Sometimes all you can do is walk.
Or run.
Or sit.
Like Forrest Gump after the woman he loved walked away.
The man life always found felt hopelessly adrift—
until he started running.
And kept running.
That’s fiction.
Real life gives us its own versions.
A young Sam Shepard driving through the Midwest to see grandparents he barely knew—an experience that would inspire his Pulitzer-winning play, Buried Child. An odyssey not of conquest, but of return. A break from youthful whimsy or exhaustive ambition. A journey that opens a window, unlocks a door, reveals meaning. A reminder that life is more than whatever story has gripped us.

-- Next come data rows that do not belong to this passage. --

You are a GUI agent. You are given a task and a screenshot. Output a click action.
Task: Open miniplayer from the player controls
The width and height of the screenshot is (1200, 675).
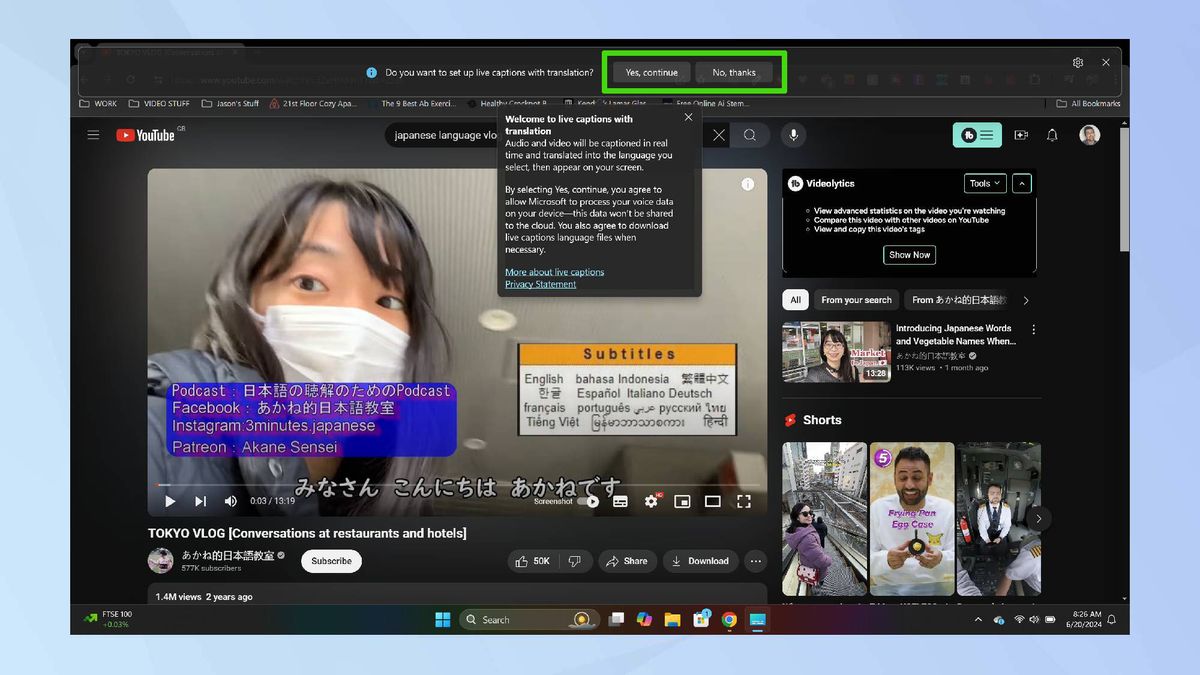[x=683, y=501]
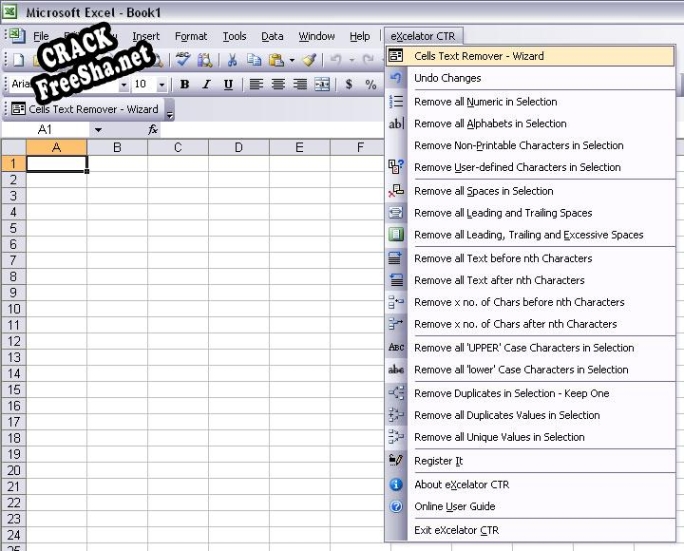
Task: Click column B header
Action: 117,147
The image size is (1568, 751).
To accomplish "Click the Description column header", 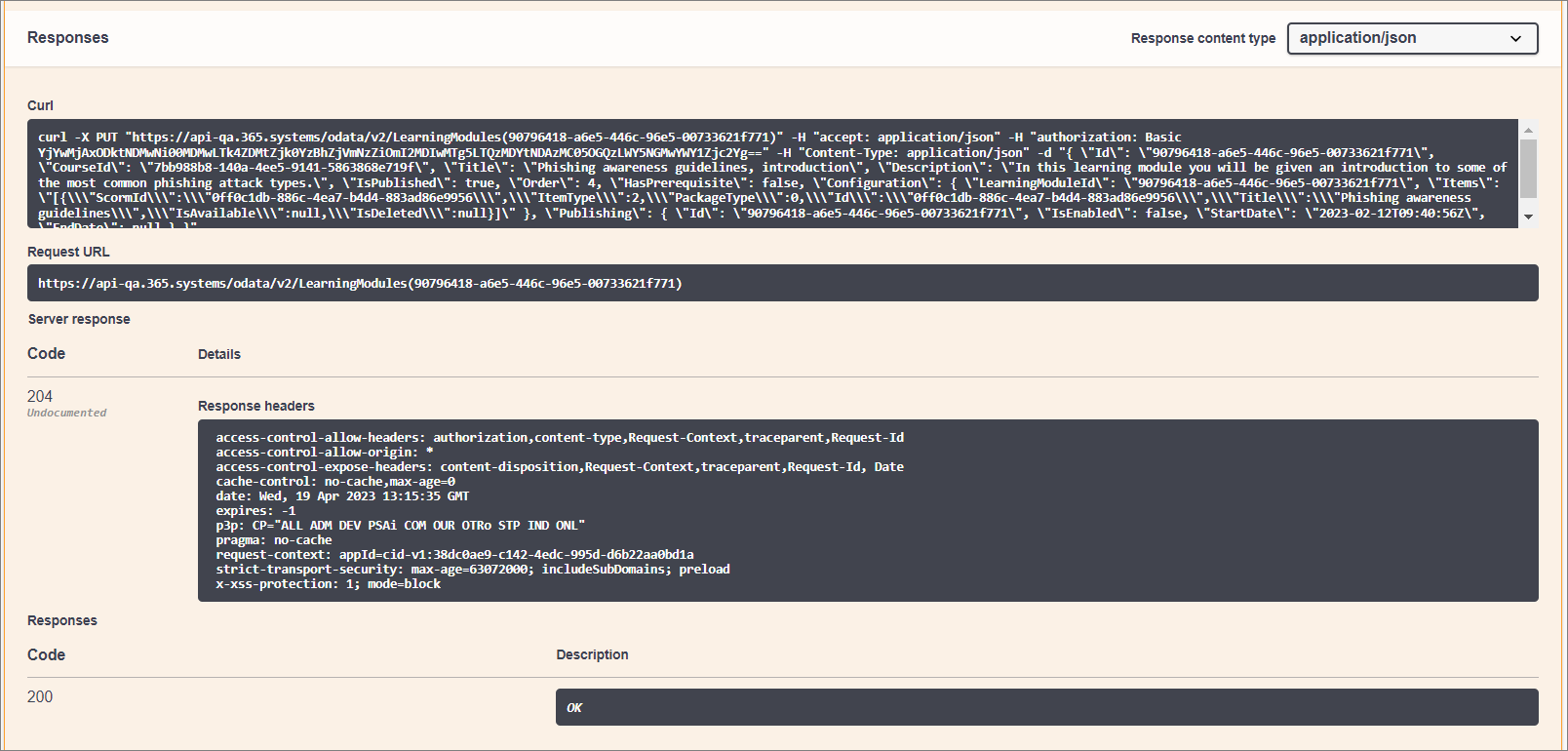I will tap(592, 654).
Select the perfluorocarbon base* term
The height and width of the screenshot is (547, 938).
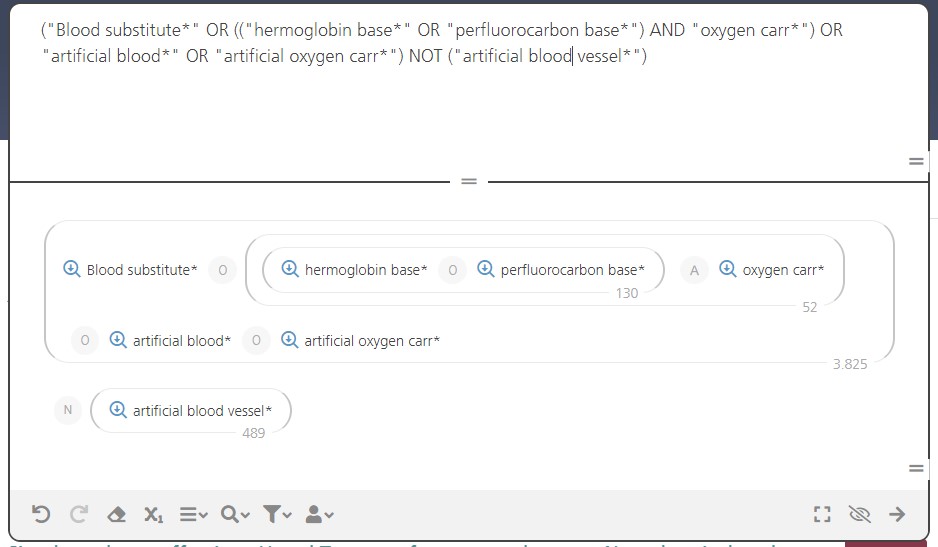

I love how Bob Dylan expressed this in Last Thoughts on Woody Guthrie.
For Dylan, it was Guthrie who reminded him that all the bullshit isn’t real. Dylan hitchhiked across the country to connect with that hope—an ember passed hand to hand, set ablaze for a generation—before retreating just long enough to save himself.
The monks walking for peace are not walking for pleasure.
They aren’t walking for a cliché.
They are walking because walking brings clarity.
A whole band of them walking attracts a movement. It’s simple—but so is an ember. So is running when you’ve lost everything and just want to feel again. So is retreating to Woodstock when you’ve crashed and need to restore the hope you can still sense. So is driving to your parents’ old home to understand why they are as they are.
Because sometimes outcome isn’t the point.
We don’t need a blaze.
We need the ember.
A fellow writer I respect posted a photograph of the monks—just walking, with their dog—and it mystified her. Do we need peace in America? Why walk here? Why not somewhere with “real” trouble?
It’s a fair question. But I think it misses the point.
Those of us in sleepy towns and busy cities—especially where things appear relatively peaceful—are the ones who need the ember most. We are the ones who can carry it forward. We are a confused and distracted mass with enormous potential, if we’ll only wake up.
I don’t pretend to know what’s in the minds of the monks. But I suspect that is the point: to wake us up. To wake the ones who can still do the most good.